Mutations in genes encoding for ciliary proteins, leading to immotile cilia or disrupted movement of cilia, are responsible of a set of human diseases named primary ciliary dyskinesia (PCD; OMIM: 242650). Patients with PCD may suffer from respiratory infections, anosmia, male infertility, otitis media and situs inversus and have been shown to have defects in ciliary structure and function ([63] and reviewed in [64]). Male infertility can be caused by loss of sperm flagellar motility, and some patients with PCD also display hydrocephalus. Respiratory infections are mainly caused by defective mucociliary clearance, which requires the presence of motile 9+2 cilia in respiratory epithelial cells.
PCD presents extensive locus heterogeneity [65] and only few genes, accounting for 40% of patients, have been identified to date for this disease. A successful approach for localization of putative PCD genes has been a homozygosity mapping strategy, which allows the localization of the DNAH5 gene [66]. Unfortunately, large informative families are rarely available. PCD affects motile cilia that are characterized by the presence of motor molecules within the ciliary axoneme. Inner (IDAs) and outer dynein arms (ODAs), together with radial spokes and nexin links, are necessary for cilia movement. Individuals with PCD generally present with mutations in one of the above motor molecules. Mutations in DNAI1, a dynein intermediate chain, and in DNAH5, encoding for one of the ODA heavy chains, have been associated with PCD [67, 68]. Furthermore, mutations in the DNAH11 axonemal dynein heavy chain [69] and in the DNAI2 protein have been identified [70]. TXNDC3, encoding for a thioredoxin-nucleoside diphosphate kinase [71], RSPH9 and RSPH4A, encoding for radial spoke head proteins, were also found to be mutated in patients with PCD [72].
Furthermore, several dynein chain genes have been analyzed for mutational analysis in patients with PCD without success. Mutational analysis was negative for both the DNAH9 [73] and the DNAL1 [74] genes. DNAH1 was proposed as a candidate gene for human PCD [75] but to date no study has validated this hypothesis. PCD is classically transmitted as an autosomal recessive trait. Moore and colleagues have also demonstrated an X-linked transmission of PCD, where RPGR mutations were found in patients with a complex X-linked phenotype combining PCD and retinitis pigmentosa [76].
Meckel-Gruber syndrome (MKS; OMIM 249000) is an autosomal recessive lethal disorder characterized by renal and hepatic cysts, polydactyly, malformations in the central nervous system (CNS), and occasionally hydrocephalus.

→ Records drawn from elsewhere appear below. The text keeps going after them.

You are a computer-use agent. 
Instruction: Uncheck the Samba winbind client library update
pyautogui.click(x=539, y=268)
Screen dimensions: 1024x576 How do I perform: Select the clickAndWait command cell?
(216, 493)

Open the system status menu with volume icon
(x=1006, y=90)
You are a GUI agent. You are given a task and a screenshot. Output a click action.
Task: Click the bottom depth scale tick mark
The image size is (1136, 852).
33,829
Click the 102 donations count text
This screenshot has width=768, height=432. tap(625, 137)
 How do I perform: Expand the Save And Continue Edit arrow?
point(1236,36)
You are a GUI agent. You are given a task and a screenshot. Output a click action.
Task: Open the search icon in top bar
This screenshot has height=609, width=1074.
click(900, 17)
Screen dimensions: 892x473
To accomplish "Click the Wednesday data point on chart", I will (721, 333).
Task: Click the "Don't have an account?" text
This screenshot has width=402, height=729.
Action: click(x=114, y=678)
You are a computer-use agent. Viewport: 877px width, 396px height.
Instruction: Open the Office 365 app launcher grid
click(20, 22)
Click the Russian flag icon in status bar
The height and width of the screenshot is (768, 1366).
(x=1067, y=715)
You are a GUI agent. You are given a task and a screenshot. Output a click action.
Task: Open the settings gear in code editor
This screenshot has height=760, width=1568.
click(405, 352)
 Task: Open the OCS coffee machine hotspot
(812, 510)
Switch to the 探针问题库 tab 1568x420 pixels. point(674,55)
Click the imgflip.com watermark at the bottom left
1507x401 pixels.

To date, mutations in five genes responsible for the disease have been identified [77–81]. Several MKS fetuses presented mutations in BBS genes, indicating possible genetic interaction between MKS and BBS genes [82]. In addition, most of the MKS genes are also mutated in other ciliopathies such as Joubert syndrome, suggesting a genetic interaction between ciliary genes [78, 80, 83, 84].
Among ciliopathies that mainly affect the kidney the PKDs, which include autosomal dominant PKD (ADPKD), autosomal recessive PKD (ARPKD) and nephronophthisis (NPHP), are worth mentioning. Correlations between genotype and phenotype in ADPKD and ARPKD were reviewed by [85]. PKD1 and PKD2 proteins are multi-pass integral membrane proteins that interact to form a channel for the Ca2+ ion [86]. Intracellular Ca2+ levels, which are important for cell proliferation, apoptosis and ion reabsorption rates, may contribute to renal cyst formation [87]. PKHD1, the gene mutated in ARPKD (OMIM 263200), encodes for the membrane-associated receptor-like protein fibrocystin/polyductin [88]. PKHD1 associates with primary cilia of epithelial cells and co-localizes with PKD2. Recently, in vivo studies have demonstrated that the two proteins may function in a common molecular pathway [89]. To date, the molecular mechanisms considered responsible for kidney cysts are increased cell proliferation and/or loss of cell polarity [90–92].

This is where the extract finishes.